We spent this past week in Kitgum, which is a town about three hours north of Gulu. It is smaller, hotter, and was even more effected by the LRA war. Traveling there was a nice break from our routine; we all got to stay together in the Silicon Valley Guest House rather than in homestays, so of course much fun ensued…and some learning I guess.

Every time I hear someone’s war story I still get a little thrown off. Yesterday, we heard from one of our Acholi professors whom we affectionately have named Fro-yo, since none of us can seem to remember his real name. After having 3 weeks of lessons with him, you might imagine the surprise we had when we learned that he was at one time a top soldier in Alice Lakwena’s army (Alice was a sort of precursor to Kony/theLRA). Apparently Fro-yo was in line to be her personal assistant, but was passed over for someone else who didn’t have glasses. He was also shot 6 times (with the scars to prove it) and eventually captured by the government army and taken out of the fighting.

Every few days or so I hear a new story of this sort, and it just serves to constantly remind me that it is impossible to go a day here without interacting with someone who was not intimately involved with the war. I’ve tried picturing how American society would deal with this sort of  dilemma–I can’t imagine that everyone would be so willing and able to work forward as most people seem to be here. That’s not to say that there aren’t still plenty of issues involving peacebuilding and reconciliation, but for the most part, it seems that Ugandans have been able to reaccept one another at a rather impressive rate. I guess a lot of it has to do with the fact that they really don’t have many other options–they could continue to fan the flames and hold old grudges, or they could learn to move forward in such a way that proves more productive for themselves and the country in general.

While in Kitgum, we also visited the newly-created district of Lamwo, which is right on the border with South Sudan. We got to speak with some of the district representatives, and then went to a memorial site. The site commemorated the lives of 417 people who were murdered there by Amin in 1971. We were all a little taken aback when the car stopped for us to get out, because it seemed that we were looking at nothing but an empty field of tall grass. However, our guides began stomping down an area of grass and soon revealed the small memorial which had been hidden by the overgrowth. Our initial reaction to the state of the memorial was one of confusion–it seemed strange that such a tragic event would be essentially forgotten and left unkept. However, after thinking about it for a while, I guess the concept of memorials here is not really the same as in America. First of all, this is a memorial for something which occurred under Amin’s rule, and since then there has also been a 25 year-long war, which is hardly a time to be concerned with the state of a memorial. Secondly, as pessimistic as it may sound, this country has had so many tragic things happen, I can’t imagine it would be easy to keep up with all of them. That being said, the district commissioner did tell us that there are plans to revamp the area and make it into more of a typical memorial site.

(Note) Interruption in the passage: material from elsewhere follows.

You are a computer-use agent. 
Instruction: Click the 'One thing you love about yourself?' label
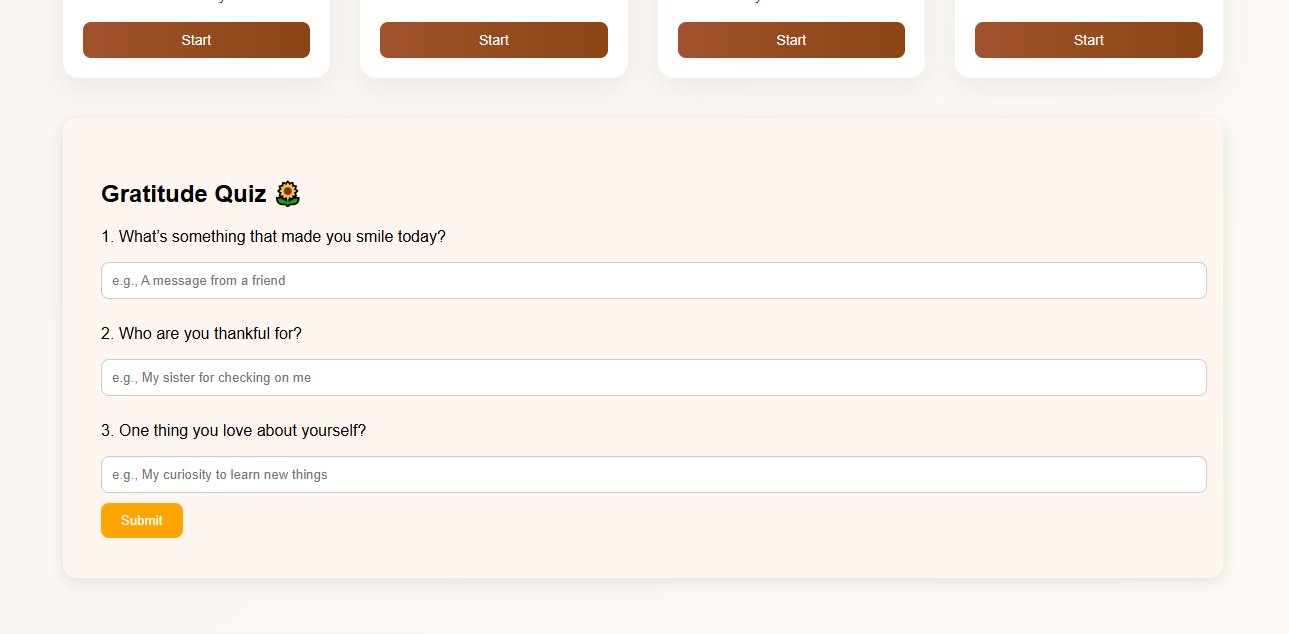[x=233, y=431]
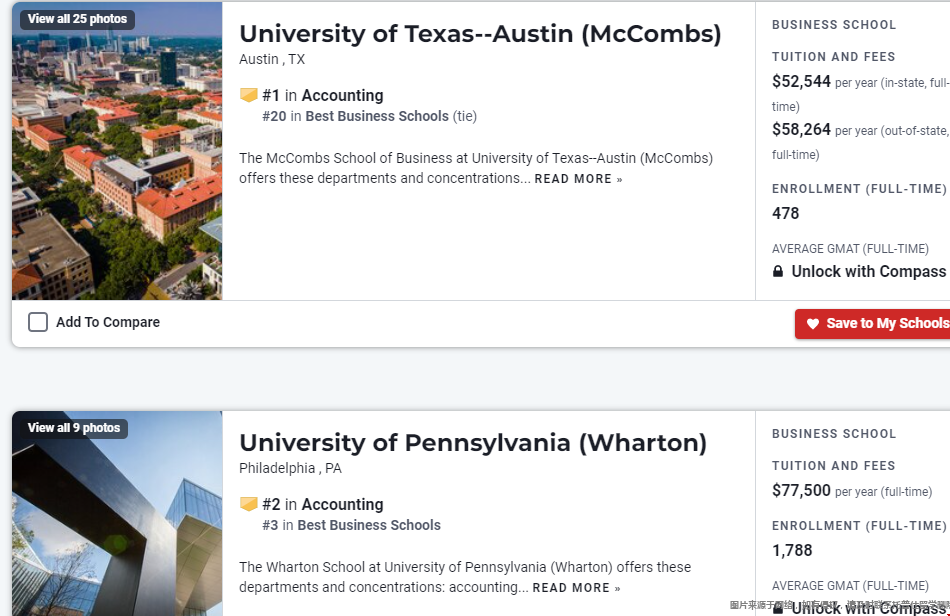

So there has obviously been a lot of devastation in Kitgum, but there’s also a lot of fun to be had. Wednesday night we went to the Acholi Pub. It was ladies night, so all of the girls got in for free, while the boys had to pay a heft 2,000 UGS (which equals less than $1). There was lots of loud music and dancing, and we were able to request some American songs so of course we all had quite a time losing our voices singing along to “Party in the USA.” Last night, our program director organized a dinner at our guest house with some of Kitgum’s community leaders; we all got to eat, drink, and dance together for quite a while. A bunch of locals attended as well and there were some pretty adorable children who totally showed us all up when it came to dancing skills.

We arrived back in Gulu this afternoon, and will be heading to our homestays shortly. It was a little surprising, and I guess comforting, how much Gulu felt like home when we arrived back.

Hope you all are well, thanks for keeping up with my babble!